しかし、リニューアル後はそうしたものもなくなっているのが印象的です。
そして建物入り口を入ってすぐに目に入る、この机の上にあるタペストリー。見た目は同じに見えますが、下に「WILDLIFE EXPEDITION」の文字が加わりました。
しかし、ここに「非常に細かな変更点」があります。
旧作では船の絵の下に「Fierce beasts(獰猛な獣)」と書かれていたのですが、リニューアル後は「exotic beasts(エキゾチックな獣)」に変わっているのです。

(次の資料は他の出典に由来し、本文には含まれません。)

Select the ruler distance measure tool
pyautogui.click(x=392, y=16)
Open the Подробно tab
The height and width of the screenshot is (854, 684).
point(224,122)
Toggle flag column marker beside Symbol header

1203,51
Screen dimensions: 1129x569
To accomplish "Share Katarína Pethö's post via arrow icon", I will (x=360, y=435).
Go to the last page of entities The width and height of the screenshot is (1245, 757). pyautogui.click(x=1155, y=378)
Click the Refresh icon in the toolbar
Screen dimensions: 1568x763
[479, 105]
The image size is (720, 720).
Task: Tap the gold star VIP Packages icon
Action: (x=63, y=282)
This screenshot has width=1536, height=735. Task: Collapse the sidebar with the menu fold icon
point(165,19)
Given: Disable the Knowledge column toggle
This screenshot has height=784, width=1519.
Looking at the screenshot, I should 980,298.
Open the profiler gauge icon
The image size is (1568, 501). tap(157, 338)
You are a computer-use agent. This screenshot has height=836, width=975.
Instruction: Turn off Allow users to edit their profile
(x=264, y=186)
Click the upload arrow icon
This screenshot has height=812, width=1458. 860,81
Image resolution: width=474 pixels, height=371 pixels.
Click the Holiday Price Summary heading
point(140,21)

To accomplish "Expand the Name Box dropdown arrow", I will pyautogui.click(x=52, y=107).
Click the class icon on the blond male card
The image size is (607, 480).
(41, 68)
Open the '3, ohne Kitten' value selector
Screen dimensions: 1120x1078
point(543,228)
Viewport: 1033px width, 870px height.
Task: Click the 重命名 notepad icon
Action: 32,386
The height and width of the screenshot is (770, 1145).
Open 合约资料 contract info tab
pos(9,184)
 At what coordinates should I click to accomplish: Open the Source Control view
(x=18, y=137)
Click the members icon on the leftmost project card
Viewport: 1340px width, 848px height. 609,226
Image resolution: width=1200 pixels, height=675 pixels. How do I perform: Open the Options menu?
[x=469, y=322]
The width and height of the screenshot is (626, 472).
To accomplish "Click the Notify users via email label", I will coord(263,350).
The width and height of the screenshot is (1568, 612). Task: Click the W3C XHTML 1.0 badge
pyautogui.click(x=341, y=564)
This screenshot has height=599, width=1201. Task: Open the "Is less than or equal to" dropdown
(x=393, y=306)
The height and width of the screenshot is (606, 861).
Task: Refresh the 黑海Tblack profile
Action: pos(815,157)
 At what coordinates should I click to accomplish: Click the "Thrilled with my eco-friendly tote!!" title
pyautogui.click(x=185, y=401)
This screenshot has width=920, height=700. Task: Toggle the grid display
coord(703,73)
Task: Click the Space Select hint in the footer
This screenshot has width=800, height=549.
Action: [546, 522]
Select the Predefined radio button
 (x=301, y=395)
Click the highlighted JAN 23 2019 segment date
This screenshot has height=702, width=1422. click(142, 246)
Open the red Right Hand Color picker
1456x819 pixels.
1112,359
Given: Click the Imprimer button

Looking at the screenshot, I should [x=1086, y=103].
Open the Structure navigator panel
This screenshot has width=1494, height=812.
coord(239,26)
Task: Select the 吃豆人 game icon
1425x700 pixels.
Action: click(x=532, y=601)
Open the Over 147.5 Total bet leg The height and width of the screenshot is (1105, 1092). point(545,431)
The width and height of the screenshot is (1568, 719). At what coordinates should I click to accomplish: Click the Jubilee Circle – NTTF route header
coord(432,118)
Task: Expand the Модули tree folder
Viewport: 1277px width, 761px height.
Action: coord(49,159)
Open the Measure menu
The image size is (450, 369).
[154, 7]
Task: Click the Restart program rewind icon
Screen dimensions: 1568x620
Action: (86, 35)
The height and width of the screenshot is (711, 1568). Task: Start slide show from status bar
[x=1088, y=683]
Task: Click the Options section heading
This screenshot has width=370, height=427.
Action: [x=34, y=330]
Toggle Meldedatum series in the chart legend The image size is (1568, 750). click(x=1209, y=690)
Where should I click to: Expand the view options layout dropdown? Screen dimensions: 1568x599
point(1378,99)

こうした部分も動物は獰猛で危険なものというイメージを払拭しようとしている意識がわかります。誰も気が付かない、こんな細かなところまでしっかり変更しているのはディズニーらしいこだわりですね。
「時代の変化」に併せて変わるテーマ性
世界的な流れも含めて、近年の「DISNEY」周辺を取り巻く環境は、特に海外パークでその傾向が顕著になっています。
様々な人種問題、男女差別問題などに配慮し、原作のイメージから離れたイメージの実写映画が公開されたり、原作と異なるイメージのアクターを使う、更にはアトラクションの大幅なリニューアル…といったことが珍しくなくなってきています。
こうした部分に関しては、様々な意見があり、感じ方もそれぞれだと思いますが、元々あった歴史などを上書きしてしまうのでは?と言った意見もあり、パークの目指す姿がどこにあるのか…と言った議論がネット上ではよく見られます。
例えば、このジャングルクルーズでも、実際に「自然の厳しさや残虐性」も実際に行われてきているリアルな部分でもあるわけです。
そうした部分を隠すような形にしてしまうと、「そうした過去の歴史のもとに、現在の姿がある」と言う認識が薄くなってしまう可能性もあり、どうする事が正しい形なのか…と考えさせる部分もある様な気がします。
ただ、時代に変化に併せて様々な「変化」と「進化」をし続けるディズニーのテーマパーク。そうした分も含めて、今後に注目していきたいところですよね。